The Indiana Pacers offense is humming along against the Miami Heat, performing at an impressive efficiency rate against the defending champs.

So why is it so painful to watch?

Zach Lowe reported on the amazing offensive numbers the Pacers are putting up against the Heat defense. But while the numbers may look good on paper, the offense hasn't looked particularly good in person. Painful and frustrating are two words that come to me before impressive when considering the Pacers offense in their Game 4 win over the Heat. Still, as Lowe mentions, something is working for the Pacers.

Not even Frank Vogel could have seen this coming, though his adjustments game-to-game have had a lot to do with Indiana's shocking decimation of Miami's coordinated chaos on defense. So have the following things: Indiana shooting 37 percent from 3-point range; Indiana getting to the line at a bonkers rate; Ray Allen's inability to guard anyone other than, bizarrely, Paul George; and the Pacers rebounding 39.9 percent of their own misses, an offensive rebounding rate that would be the highest in the history of the league if any team actually pulled it off for an entire season. The Pacers couldn't do that, of course. This is just a four-game sample size, but the comparison with season-long marks, while not useful in any deep way, indicates how badly the Pacers are dominating the glass.

That ridiculous rebound rate and all of those free throws are where the Pacers are making hay, which helps bail out bad offensive possessions. How many possessions go deep into the shot clock, by design in most cases, and leave the Pacers scrambling to get a shot up? It almost seems like the plan is to simply free a player with the ball to get the ball to the rim so the other players can crash the glass.

Roy Hibbert and David West can have their way in the post, so naturally it is frustrating when the Pacers just don't force feed Hibbert or West in the post to continue dominating in the paint. I realize it isn't that easy and Hibbert is doing a great job of getting deep post position. Getting the ball to him is easier said than done on some possessions.

But I refuse to believe there isn't plenty of room for improvement from the Pacers on offense. The Pacers had 13 turnovers, which is considered a good night. But the fundamental post-entry passes that go awry, or Paul George just lobbing a pass right to LeBron James on an out of bounds play are wasted opportunities.

Lance Stephenson makes the Pacers better in attack mode, but his decisions don't always add up. Again, wasted opportunities we've learned to live with for the big plays Stephenson can makes with the aggressive mind set. Still, there's room for the young guard to tighten up his game and help the Pacers on offense.

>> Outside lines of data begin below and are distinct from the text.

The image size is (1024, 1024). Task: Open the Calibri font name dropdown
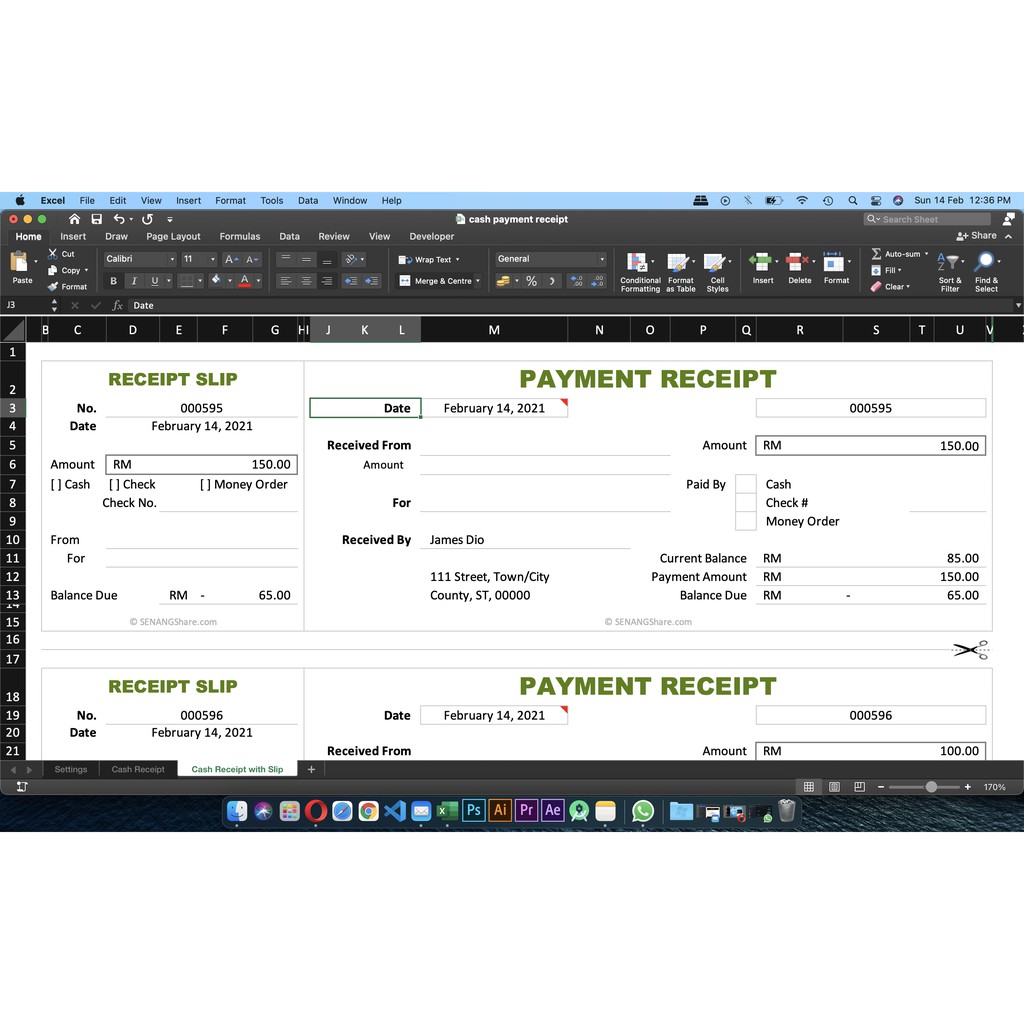(172, 259)
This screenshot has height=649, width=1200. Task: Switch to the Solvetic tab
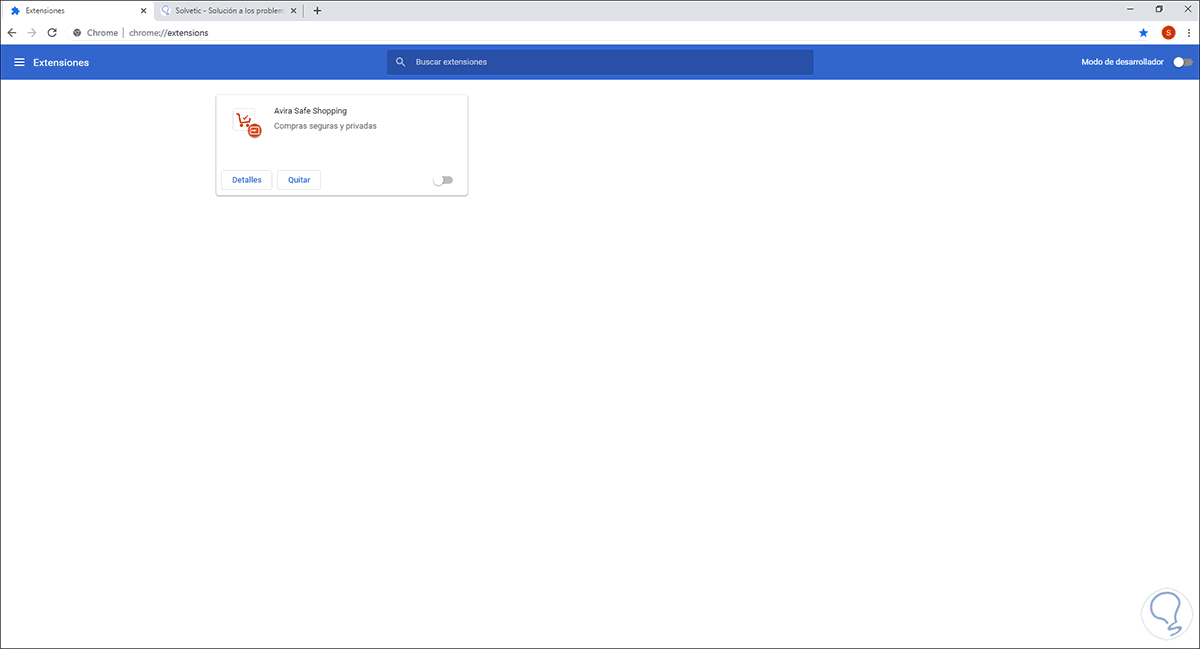pyautogui.click(x=225, y=10)
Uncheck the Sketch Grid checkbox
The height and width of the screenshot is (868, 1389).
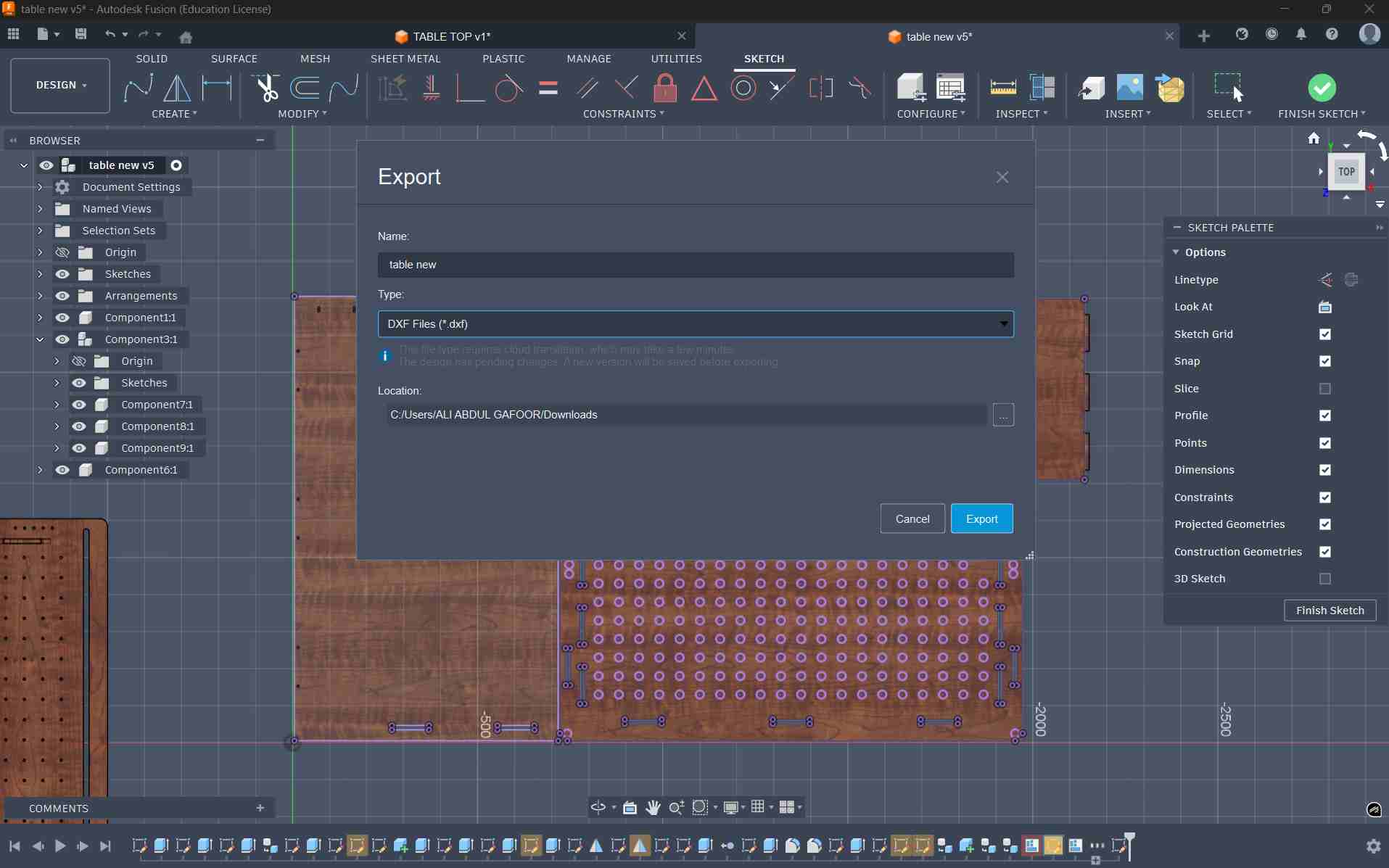[1324, 334]
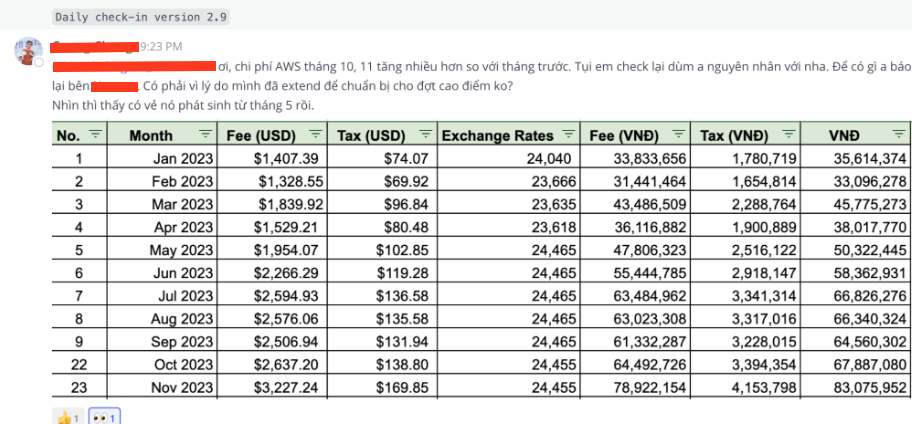Screen dimensions: 912x424
Task: Click the sender's profile avatar
Action: coord(28,51)
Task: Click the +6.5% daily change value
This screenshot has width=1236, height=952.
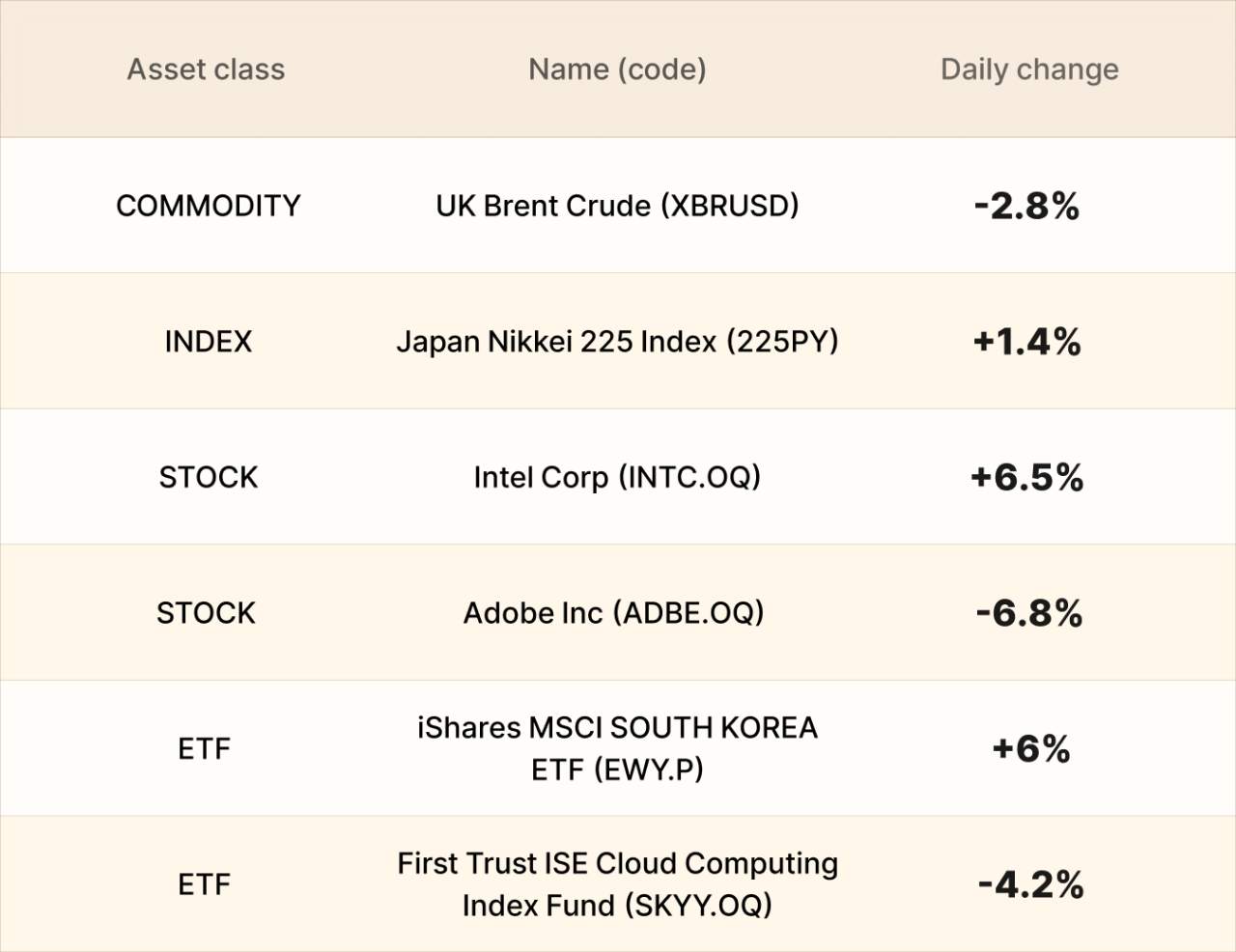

Finally, Paul George struggled in Game 4 and his foul trouble was a big part. Fatigue? Yes, he's gone through the Josh Smith, Carmelo Anthony and now LeBron James gauntlet, but foul trouble is more of a problem than being tired. It seems like George was frustrated and anxious with the ball in Game 4, desperate to make a play but trying to do things out of his comfort zone which led to botched possessions. PG's offensive game isn't at a place where he can pick his spots and create on his own. He has to let the game come to him and work within a system to find scoring opportunities. Just stop forcing the issue against the active and athletic Heat defense.

So, yeah, the Pacers are getting buckets and believe me, I don't care how they are doing it. But I also can't help but think the Pacers can improve their level of play against the Heat, which they will need to do as the series goes to another level of intensity in Game 5 on Thursday night in Miami.